Say how many of the lines below include the word "with". Only the number should be given.

**Information given**.
——————

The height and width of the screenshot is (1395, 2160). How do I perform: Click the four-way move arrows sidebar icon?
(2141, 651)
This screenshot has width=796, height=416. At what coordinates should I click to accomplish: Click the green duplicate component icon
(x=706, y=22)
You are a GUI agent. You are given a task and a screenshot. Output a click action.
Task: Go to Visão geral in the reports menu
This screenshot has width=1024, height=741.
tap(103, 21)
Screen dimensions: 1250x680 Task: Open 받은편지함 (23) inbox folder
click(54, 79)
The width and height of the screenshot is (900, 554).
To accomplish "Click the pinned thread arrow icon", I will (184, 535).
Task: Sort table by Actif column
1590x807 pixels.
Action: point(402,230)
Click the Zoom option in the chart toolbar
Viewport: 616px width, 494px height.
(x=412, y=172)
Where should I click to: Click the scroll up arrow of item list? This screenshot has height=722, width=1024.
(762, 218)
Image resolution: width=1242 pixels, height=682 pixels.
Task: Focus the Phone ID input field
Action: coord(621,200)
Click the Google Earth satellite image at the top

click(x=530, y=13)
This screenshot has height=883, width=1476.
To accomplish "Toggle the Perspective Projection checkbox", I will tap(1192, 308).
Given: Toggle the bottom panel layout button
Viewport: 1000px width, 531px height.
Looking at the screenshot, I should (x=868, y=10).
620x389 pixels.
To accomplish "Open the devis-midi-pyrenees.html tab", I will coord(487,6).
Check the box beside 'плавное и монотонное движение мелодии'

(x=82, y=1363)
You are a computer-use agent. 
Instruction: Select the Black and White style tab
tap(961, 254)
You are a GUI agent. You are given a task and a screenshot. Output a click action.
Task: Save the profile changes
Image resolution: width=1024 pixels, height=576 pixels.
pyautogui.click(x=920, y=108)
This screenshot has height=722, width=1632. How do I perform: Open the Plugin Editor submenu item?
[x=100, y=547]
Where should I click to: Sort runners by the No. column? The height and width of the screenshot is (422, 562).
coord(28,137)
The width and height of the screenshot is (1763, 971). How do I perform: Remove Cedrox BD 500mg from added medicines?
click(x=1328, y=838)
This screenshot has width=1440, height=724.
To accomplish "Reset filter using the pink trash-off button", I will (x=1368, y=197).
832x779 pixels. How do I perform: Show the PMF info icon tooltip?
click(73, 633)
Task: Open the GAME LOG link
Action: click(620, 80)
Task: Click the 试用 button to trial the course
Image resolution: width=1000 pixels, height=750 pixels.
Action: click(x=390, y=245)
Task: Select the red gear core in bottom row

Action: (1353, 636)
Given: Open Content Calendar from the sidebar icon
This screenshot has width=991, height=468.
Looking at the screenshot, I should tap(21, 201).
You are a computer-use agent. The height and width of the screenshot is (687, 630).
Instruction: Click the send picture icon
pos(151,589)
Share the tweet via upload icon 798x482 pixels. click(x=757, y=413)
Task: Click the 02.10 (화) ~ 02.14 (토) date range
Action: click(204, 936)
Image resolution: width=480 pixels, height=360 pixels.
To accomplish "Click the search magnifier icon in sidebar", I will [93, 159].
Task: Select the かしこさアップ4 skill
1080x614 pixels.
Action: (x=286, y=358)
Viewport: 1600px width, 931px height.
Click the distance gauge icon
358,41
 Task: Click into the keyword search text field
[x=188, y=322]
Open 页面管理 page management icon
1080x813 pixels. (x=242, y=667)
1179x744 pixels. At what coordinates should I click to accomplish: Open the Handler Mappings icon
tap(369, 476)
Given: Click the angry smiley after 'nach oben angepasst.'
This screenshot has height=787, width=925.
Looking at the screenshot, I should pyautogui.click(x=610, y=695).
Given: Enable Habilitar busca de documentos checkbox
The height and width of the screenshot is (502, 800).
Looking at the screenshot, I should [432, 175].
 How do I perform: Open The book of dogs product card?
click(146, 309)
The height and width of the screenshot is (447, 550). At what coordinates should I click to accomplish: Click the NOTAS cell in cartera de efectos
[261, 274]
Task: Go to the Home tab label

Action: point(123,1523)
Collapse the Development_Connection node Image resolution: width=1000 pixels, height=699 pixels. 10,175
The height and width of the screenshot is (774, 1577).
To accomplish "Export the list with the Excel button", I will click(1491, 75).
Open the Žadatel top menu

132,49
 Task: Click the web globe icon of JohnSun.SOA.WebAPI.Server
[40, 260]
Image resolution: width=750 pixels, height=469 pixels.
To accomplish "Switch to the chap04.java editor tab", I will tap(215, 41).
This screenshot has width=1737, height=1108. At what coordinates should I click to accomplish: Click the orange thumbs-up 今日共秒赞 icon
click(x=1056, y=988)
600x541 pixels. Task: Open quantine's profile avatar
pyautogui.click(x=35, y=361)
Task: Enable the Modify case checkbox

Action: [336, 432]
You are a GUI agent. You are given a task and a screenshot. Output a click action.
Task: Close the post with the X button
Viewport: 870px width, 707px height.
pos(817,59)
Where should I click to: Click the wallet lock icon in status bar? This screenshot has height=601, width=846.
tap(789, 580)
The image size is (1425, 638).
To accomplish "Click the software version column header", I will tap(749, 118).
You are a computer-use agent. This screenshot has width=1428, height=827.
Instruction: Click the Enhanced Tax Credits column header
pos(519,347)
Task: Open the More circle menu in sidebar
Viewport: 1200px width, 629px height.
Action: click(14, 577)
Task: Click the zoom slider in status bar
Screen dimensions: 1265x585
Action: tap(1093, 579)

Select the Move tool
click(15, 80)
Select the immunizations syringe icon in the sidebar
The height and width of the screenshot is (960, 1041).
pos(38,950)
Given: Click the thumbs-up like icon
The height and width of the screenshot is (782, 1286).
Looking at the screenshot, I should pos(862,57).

——————

**Response to this task**. 2